First preview of the LuxRender exporter for Blender 2.50
One thing that I still didn't saw on any of the test build of Blender 2.50 was a preview of the exporter scripts, which we use to render scenes with LuxRender and YafaRay. A few days ago I was browsing through the LuxRender user forums when I saw a message from a developer, showing a preview of will might become the LuxRender exporter for Blender 3d 2.50.

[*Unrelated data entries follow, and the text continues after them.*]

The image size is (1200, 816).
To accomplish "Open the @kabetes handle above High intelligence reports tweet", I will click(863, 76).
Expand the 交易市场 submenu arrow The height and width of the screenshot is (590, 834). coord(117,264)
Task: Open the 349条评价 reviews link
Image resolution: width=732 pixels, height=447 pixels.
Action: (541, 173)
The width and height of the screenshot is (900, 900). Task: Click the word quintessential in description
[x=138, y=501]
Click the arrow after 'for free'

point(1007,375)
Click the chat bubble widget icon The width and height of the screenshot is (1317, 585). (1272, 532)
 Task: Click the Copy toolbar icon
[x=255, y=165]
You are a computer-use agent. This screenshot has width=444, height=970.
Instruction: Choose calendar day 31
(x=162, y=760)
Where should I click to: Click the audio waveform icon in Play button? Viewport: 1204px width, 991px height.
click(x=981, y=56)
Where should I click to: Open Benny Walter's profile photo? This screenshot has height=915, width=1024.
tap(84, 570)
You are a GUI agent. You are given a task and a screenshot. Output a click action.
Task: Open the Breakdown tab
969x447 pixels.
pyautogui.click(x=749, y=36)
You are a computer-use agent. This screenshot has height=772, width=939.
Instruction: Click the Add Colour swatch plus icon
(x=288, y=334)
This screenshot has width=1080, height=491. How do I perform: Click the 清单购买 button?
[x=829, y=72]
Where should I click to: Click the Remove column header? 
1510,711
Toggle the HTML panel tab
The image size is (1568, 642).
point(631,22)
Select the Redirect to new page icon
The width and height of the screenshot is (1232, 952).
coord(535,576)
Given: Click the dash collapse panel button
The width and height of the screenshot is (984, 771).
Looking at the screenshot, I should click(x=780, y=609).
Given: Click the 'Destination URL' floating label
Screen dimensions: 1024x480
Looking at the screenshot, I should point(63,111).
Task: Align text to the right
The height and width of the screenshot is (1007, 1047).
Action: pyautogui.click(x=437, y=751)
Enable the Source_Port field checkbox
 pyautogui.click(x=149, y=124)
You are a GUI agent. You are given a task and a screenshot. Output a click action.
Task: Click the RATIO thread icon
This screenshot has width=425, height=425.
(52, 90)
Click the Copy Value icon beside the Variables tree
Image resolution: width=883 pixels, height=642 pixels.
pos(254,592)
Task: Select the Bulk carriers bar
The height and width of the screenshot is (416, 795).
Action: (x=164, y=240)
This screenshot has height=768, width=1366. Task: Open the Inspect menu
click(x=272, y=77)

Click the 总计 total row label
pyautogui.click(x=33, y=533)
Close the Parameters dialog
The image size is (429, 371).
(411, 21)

Using real camera settings for architectural render in LuxRender
I was reading an interesting article last week, about the importance to know and use the camera settings of a renderer or 3d software to adjust the light of a scene. The tutorial was all written for adjustments on 3ds Max camera using Mental Ray, but immediately I realize that this could be a great subject for an article. This is the kind of subject that every architectural visualization artist should know how to deal with. I always say to my students that a background in photography will add a great value to all projects related to architecture. Besides, our job is to take snapshots of a virtual environment.
8 Comments
Great! I look forward to see Luxrender usable with Blender 2.5. There were some ideas to connect these two apps more closer, and I love this idea! Thanks for the camera tutorial!
cool, will be really cool if is possible by new api system to merge luxrender inside blender..
anyway, luxrender rocks!
Luxrender has the best integration plugin for 2.49 IMHO. It will be good to see one in 2.50 :)
this guy is great. nice tutorial once again
Wich one is better Luxrender or Yafaray???
@Jonathan
That's not constructive.
What is constructive is pointing out that I was never able to build yafaray on Linux. It only offers a package for the latest more popular Linux distros and trying to get it compiled requires lots of weird dependencies plus featuring a non-usual build system: never got a clean compile and resolving the errors for the non-usual build system is not worth of my patience.
Lux offers generic binaries and plus building it is a lot saner. So, I only have experience with it really out of modern open-source GI renderers.
@namekuseijin
ok ok... I was just asking
Ehm, Lux/2.5 is not a tutorial but just a note that there's being worked on.